+++ Record excerpts +++

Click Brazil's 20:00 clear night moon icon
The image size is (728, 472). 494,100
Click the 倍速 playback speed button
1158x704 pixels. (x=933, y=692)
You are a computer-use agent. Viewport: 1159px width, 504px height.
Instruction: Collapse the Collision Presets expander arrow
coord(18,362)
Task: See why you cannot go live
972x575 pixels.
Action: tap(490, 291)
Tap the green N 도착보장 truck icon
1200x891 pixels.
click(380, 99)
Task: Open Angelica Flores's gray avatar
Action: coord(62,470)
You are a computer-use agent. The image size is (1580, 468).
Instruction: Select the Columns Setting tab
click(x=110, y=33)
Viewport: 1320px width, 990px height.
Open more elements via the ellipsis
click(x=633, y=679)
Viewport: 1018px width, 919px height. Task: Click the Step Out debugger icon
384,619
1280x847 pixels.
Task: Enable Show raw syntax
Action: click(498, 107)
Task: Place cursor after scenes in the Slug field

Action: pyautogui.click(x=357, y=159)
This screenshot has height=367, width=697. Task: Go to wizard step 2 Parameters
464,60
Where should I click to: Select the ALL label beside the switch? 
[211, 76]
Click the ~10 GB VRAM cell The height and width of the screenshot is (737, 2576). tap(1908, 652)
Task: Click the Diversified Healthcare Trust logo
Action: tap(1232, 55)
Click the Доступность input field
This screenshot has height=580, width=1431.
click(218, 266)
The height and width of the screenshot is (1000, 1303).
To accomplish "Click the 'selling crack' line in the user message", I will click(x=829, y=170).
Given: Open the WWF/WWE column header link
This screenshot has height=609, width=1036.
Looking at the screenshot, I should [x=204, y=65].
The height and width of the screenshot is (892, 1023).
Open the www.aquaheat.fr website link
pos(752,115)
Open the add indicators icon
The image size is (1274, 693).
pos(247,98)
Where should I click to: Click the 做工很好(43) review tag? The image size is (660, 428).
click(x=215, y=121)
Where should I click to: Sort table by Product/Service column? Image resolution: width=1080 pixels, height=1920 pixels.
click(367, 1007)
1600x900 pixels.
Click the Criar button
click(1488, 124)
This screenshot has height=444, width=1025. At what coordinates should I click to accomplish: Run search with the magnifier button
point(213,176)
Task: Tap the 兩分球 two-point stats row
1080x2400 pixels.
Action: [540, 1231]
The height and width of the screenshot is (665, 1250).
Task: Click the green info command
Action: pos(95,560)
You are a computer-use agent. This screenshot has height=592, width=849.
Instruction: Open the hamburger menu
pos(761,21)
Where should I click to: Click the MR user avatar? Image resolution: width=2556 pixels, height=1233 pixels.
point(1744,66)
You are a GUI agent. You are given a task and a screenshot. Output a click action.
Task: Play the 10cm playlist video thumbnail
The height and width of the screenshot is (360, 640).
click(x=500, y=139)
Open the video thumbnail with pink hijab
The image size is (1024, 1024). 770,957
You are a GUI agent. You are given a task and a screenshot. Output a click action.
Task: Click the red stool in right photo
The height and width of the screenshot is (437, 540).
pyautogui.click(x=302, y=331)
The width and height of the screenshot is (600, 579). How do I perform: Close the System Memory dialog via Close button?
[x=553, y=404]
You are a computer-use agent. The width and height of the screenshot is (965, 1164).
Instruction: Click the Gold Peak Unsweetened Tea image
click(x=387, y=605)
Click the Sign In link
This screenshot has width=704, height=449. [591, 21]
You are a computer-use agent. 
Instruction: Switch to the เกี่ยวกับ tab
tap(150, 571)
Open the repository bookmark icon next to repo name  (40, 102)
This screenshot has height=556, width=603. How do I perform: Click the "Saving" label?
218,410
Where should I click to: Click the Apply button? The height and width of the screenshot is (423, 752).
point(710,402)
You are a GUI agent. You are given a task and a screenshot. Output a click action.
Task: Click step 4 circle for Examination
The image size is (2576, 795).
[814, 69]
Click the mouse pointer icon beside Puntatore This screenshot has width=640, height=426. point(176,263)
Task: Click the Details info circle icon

+++

## What to do
Only the lines from the beginning of the entries through the line bearing "Tap the green N 도착보장 truck icon" should be returned, each exactly as written.

## Response to the exercise
Click Brazil's 20:00 clear night moon icon
The image size is (728, 472). 494,100
Click the 倍速 playback speed button
1158x704 pixels. (x=933, y=692)
You are a computer-use agent. Viewport: 1159px width, 504px height.
Instruction: Collapse the Collision Presets expander arrow
coord(18,362)
Task: See why you cannot go live
972x575 pixels.
Action: tap(490, 291)
Tap the green N 도착보장 truck icon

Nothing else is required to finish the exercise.